■ **Ausgewählter Text**:
================================

Angriffe der Republikaner auf das Wohlfahrtssystem treiben die US-Bevölkerung nach links.

Bei den kommenden Midterm-Wahlen wird zumindest im Repräsentantenhaus eine moderate »blaue Welle«, also ein Sieg für die Demokraten erwartet. Doch es gibt auch eine Strömung, die nach weiter links tendiert. Und deren Antriebe sind stärker, als sie erscheinen: Lehrerinnen und Lehrer revoltierten in republikanisch regierten Bundesstaaten gegen Budgetkürzungen. Die Überlebenden von Schulschießereien demonstrierten gegen den freien Verkauf von Sturmgewehren. Feministinnen unterbrachen die Anhörung Brett Kavanaughs im Senat.

Diese neue Bewegung wurde weder von Bernie Sanders geschaffen noch von der Gruppe Democratic Socialists of America (DSA), deren Mitgliederzahl von 7 000 auf 60 000 angewachsen ist. Eher sammeln sich in dieser diffusen Bewegung aus verschiedenen Gründen Unzufriedene. Eine neuer Machtfaktor im Kampf um die zukünftige Richtung der US-Politik entsteht. Von den diesjährigen Vorwahlen der Demokraten zu den Midterm-Wahlen haben die DSA 50 gewonnen. Dazu gehört der Sieg der 29jährigen Alexandria Ocasio-Cortez bei der Vorwahl für einen Sitz im Repräsentantenhaus über den Amtsinhaber. Linke Newcomer erkämpften ihre Plätze mit Forderungen nach umfassender Gesundheitsversorgung, fairen Löhnen oder einer Strafrechtsreform.

Der Council of Economic Advisers des Weißen Hauses veröffentlichte in der vergangenen Woche einen Bericht, der monierte, dass »200 Jahre nach der Geburt von Karl Marx der Sozialismus ein Comeback in den USA« erlebe, und warnte angesichts dessen eindringlich vor den »Kosten des Sozialismus«.

Eine Generation nach Ende des Kalten Krieges revidierte Francis Fukuyama seine These von der liberalen Demokratie als dem »Ende der Geschichte«. Marx, gab der ehemalige Neokonservative unlängst zu, habe da ein paar richtige Dinge über Krisen im Kapitalismus gesagt. Es sei an der Zeit, dass »der Sozialismus zurückkommen« dürfe. Vielleicht nicht unbedingt gleich in Form der Kollektivierung der Produktionsmittel, aber etwas mehr Gerechtigkeit angesichts des gegenwärtig extrem ungleich verteilten Wohlstands des Landes wäre nicht übel.

================================

■ **Aufgabe**:
Was sagt der Text über den Linksruck in den USA zu diesen Punkten?
(a) Auf wie viele Mitglieder ist die Gruppe Democratic Socialists of America angewachsen?
(b) Wovor warnte der Bericht des Council of Economic Advisers?
(c) Welche These revidierte Francis Fukuyama?

■ **Bereitgestelltes Material**:

================================

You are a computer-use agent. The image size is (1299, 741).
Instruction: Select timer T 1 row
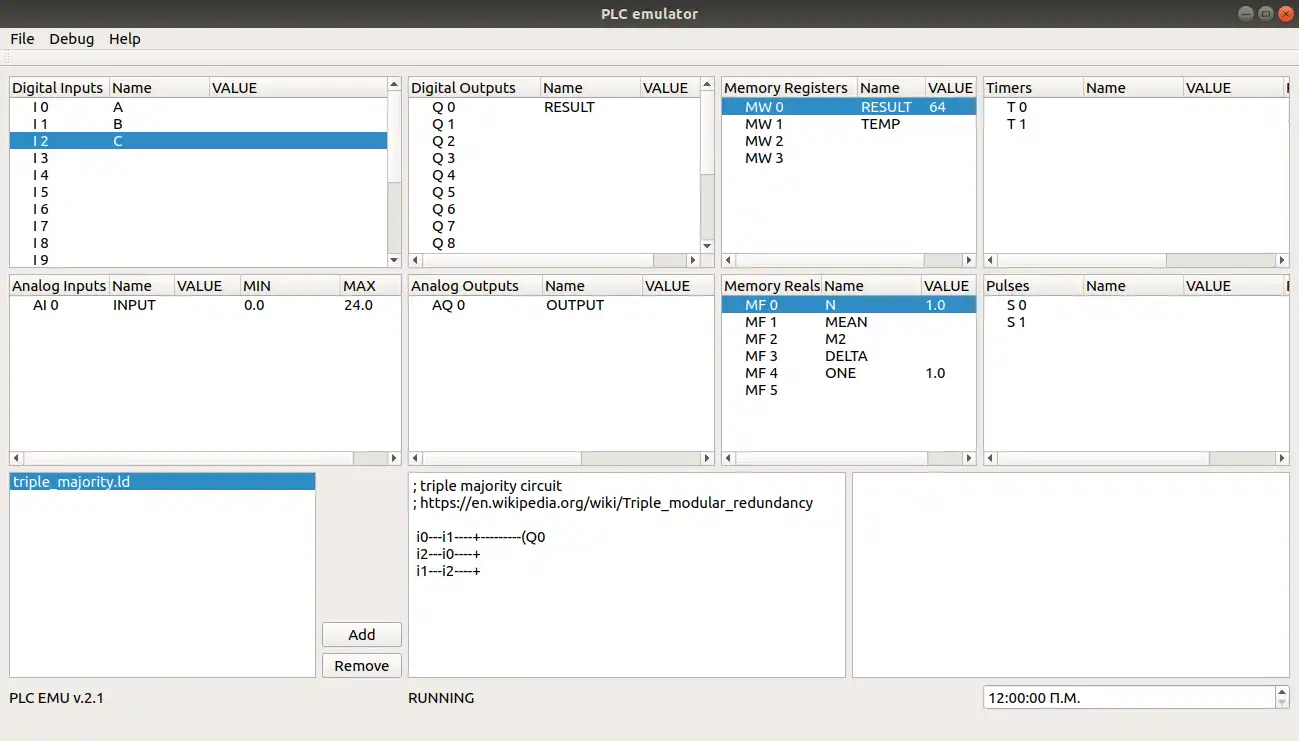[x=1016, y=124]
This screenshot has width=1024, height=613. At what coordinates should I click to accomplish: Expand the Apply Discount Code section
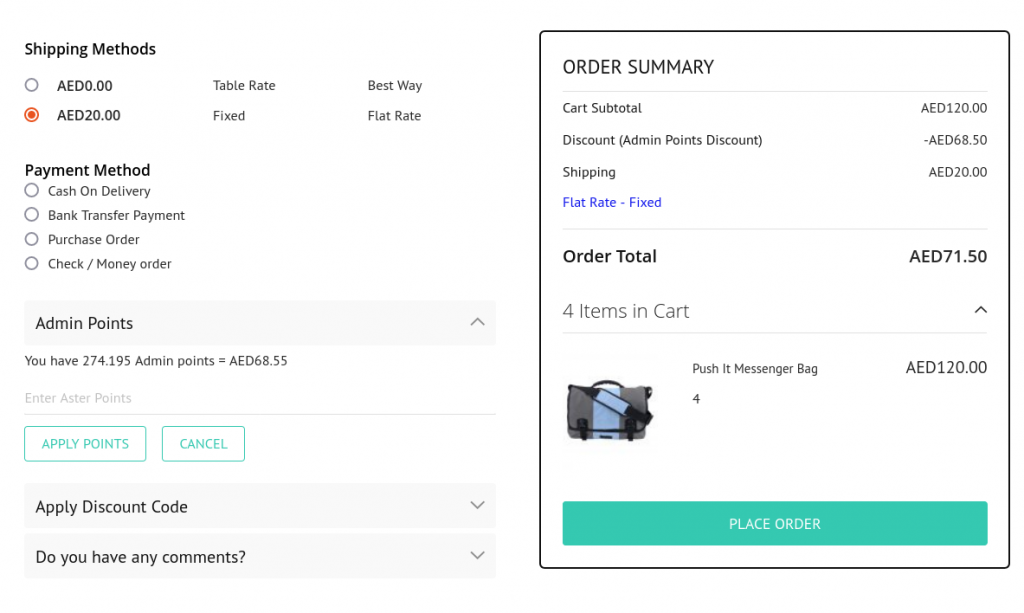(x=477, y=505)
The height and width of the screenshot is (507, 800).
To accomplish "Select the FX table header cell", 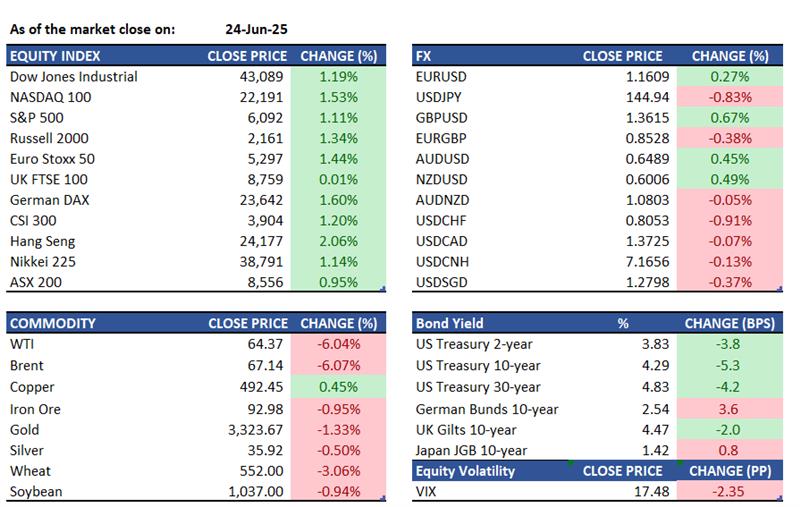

================================

■ **Lösung**:
(a) Auf 60 000 Mitglieder, von zuvor 7 000.
(b) Vor den »Kosten des Sozialismus«.
(c) Seine These von der liberalen Demokratie als dem »Ende der Geschichte«.